Input rows:
⟨

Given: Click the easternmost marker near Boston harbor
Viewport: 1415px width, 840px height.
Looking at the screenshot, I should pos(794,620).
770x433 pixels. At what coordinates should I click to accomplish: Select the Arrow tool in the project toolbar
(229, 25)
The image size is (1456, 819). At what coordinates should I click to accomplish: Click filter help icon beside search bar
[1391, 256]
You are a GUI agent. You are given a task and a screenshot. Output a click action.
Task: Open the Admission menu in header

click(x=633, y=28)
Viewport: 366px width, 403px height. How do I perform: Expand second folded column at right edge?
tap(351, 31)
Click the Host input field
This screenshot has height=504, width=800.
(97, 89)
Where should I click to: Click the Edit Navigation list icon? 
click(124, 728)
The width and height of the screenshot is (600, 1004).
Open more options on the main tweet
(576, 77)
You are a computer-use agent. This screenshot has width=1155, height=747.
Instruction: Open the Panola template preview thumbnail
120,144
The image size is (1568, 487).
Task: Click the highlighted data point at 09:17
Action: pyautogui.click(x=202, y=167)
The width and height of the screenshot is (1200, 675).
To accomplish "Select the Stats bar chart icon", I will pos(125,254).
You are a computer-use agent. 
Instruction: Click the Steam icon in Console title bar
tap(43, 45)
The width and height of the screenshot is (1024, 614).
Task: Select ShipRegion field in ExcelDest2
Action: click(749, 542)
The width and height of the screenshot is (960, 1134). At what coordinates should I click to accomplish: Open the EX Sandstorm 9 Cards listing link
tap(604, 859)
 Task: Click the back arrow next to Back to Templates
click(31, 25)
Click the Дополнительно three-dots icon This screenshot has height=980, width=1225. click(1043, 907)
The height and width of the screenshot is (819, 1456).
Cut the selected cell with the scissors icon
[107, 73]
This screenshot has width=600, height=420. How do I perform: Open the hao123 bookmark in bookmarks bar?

⟩

Exercise objective: Locate every line in the items above that contains the string "Instruction", and copy each such line. Matching is case-sensitive.

Answer to the exercise:
Instruction: Open the Panola template preview thumbnail
Instruction: Click the Steam icon in Console title bar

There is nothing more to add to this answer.